"It's hard being openly Jewish in Europe today," Gideon Bachar, the Director of the Department for Combating Anti-Semitism and Holocaust Remembrance in the Foreign Ministry, said Monday.
An experts' meeting on the topic of fighting anti-Semitism and racism conducted in Jerusalem today led to various estimates as to the future of the Jewish community in Europe and links between radical Islam and anti-Semitism.
"Anti-Semitism is like Ebola," Bachar said. "It's a virus. It constantly accumulates mutations. It changes all the time, adapts itself to the situation, and is transnational. The rise in anti-Semitism is a danger to civilization and to democracy in general."

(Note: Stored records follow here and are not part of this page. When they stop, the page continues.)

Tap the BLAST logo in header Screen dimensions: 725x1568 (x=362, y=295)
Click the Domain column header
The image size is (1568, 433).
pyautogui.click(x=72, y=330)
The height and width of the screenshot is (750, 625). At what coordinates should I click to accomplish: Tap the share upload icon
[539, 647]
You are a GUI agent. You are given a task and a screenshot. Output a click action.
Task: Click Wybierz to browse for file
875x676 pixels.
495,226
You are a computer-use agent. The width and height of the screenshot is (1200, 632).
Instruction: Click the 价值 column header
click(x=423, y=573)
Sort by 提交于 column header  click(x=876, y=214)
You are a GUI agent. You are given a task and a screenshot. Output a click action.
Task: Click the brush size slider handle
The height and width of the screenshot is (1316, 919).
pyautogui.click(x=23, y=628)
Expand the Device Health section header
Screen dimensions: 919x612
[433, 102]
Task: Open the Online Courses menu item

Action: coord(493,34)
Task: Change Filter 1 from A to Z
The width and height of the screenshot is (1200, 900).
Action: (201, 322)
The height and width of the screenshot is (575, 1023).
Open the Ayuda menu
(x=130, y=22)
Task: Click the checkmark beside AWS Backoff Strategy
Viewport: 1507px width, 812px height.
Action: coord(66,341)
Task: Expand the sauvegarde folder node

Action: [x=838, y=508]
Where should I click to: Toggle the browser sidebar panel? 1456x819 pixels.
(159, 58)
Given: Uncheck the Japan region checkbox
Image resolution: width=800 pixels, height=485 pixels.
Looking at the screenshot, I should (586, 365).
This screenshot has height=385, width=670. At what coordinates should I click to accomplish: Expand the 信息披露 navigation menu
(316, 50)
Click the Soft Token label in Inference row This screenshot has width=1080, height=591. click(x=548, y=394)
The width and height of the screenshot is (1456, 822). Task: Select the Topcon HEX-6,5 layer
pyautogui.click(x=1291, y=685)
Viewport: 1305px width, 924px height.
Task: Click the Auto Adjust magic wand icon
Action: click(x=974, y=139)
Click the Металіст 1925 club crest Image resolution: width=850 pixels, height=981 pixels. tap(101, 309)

The meeting was attended by Yad Vashem representatives, the State Attorney's Office, the Association of Israeli Students and European Union representatives.
"We are witnessing a strong willingness and desire to take action against this phenomenon," Bachar said. "There is an understanding of the problems it poses. Europe is seeing a steady and substantial increase in Anti-Semitism."
Ido Daniel, Program Director at Israeli Students Combating Anti-Semitism, displayed during the meeting a photo of a French Facebook page with names, pictures and information about Jewish residents, including their place of prayer and the parks where they take their children.
He also showed the attendees a faux Adolf Hitler Twitter account, with more than 370,000 followers, that has since been suspended. "The man tweeted a picture of Birkenau and wrote: 'It's a great day at work today,'" Daniel read out the sentence
According to Bachar, various European initiatives which include prohibitions on circumcision and kosher slaughter "do not stem from anti-Semitic motives, but they do pose a real threat to the continued existence of Jewish life in Europe. Apart from them, hundreds of anti-Semitic demonstrations have taken place. We are diagnosing three phenomena: Leaving the country, assimilation or isolation."
Bachar also spoke about recent occurrences in which people removed mezuzahs from their doors, concerns of wearing a yarmulke in public while going to the synagogue and the hiding of Jewish identity.